* Exercise 1
According to the forum post on interposer costs, what does an interposer cost per square millimeter?
* Exercise 2
List every kind of yield measurement that the forum post on interposer costs mentions.

* Text provided
================================

AMD: Pirate Islands (R* 3** series) Speculation/Rumor Thread

http://semiengineering.com/time-to-revisit-2-5d-and-3d/

This article lays out a variety of cost and yield factors.

Along the way is the interesting metric of 25c per square mm for an interposer, about 5x the cost of DRAM.

Clearly, throwing away an entire interposer because you broke it putting the memory on there is costly. But I can't find a discussion of yield rates for completed assembly of components upon an interposer anywhere, as yet. Getting yield for individual HBM modules after mounting on the interposer seems to be a distant prospect. Assessing yield in terms of the loss of one or more channels inside an HBM module due to assembly on the interposer seems like wishful thinking.

================================

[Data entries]
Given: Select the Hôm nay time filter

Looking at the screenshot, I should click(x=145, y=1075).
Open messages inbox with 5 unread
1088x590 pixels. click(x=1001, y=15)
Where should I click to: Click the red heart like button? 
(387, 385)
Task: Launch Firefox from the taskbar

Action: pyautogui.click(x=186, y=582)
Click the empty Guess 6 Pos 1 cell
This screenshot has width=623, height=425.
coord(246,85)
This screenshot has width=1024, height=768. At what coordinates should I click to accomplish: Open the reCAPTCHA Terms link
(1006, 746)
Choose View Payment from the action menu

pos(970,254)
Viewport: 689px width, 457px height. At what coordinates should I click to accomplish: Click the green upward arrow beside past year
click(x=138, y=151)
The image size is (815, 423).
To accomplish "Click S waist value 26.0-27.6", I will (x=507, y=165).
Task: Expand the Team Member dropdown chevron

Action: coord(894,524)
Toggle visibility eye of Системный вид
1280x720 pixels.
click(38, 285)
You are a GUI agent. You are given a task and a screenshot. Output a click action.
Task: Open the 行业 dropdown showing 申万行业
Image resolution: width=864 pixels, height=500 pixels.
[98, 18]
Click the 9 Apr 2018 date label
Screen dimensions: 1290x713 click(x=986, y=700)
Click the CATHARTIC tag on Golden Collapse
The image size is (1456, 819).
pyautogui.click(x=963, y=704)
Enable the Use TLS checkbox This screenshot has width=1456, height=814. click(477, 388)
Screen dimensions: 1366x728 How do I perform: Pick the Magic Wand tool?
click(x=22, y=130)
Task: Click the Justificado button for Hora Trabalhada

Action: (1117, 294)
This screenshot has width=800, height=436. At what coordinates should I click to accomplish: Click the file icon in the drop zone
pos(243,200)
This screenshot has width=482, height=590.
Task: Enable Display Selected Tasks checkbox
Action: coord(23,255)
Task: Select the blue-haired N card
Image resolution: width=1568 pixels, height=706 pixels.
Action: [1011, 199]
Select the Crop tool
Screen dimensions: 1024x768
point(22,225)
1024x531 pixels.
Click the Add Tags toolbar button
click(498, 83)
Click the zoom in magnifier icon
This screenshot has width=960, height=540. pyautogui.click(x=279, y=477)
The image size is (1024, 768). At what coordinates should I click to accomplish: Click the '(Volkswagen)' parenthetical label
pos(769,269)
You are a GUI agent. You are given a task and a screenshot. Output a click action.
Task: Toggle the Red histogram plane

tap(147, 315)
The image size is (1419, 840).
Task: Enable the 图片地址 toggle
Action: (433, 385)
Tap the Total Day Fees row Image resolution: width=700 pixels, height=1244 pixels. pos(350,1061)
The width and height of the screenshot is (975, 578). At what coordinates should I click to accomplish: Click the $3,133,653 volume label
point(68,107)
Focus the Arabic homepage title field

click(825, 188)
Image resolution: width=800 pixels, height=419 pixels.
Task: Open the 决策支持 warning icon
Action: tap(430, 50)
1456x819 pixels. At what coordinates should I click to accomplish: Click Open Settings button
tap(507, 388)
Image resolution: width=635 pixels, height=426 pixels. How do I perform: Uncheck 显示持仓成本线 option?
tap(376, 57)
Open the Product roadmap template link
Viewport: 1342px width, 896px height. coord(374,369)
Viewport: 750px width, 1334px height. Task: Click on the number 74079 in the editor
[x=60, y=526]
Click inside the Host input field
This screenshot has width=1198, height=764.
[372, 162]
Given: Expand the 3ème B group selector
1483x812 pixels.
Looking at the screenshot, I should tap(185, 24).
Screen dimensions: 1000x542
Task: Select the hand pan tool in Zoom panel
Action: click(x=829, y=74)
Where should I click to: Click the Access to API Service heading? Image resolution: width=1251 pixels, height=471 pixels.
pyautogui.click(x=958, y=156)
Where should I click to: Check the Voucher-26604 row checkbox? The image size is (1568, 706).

================================

* Task output 1
25 cents per square millimeter, about five times the cost of DRAM.

* Task output 2
- Yield rates for a completed assembly of components on an interposer
- Yield for individual HBM modules after mounting on the interposer
- Yield in terms of the loss of one or more channels inside an HBM module due to assembly on the interposer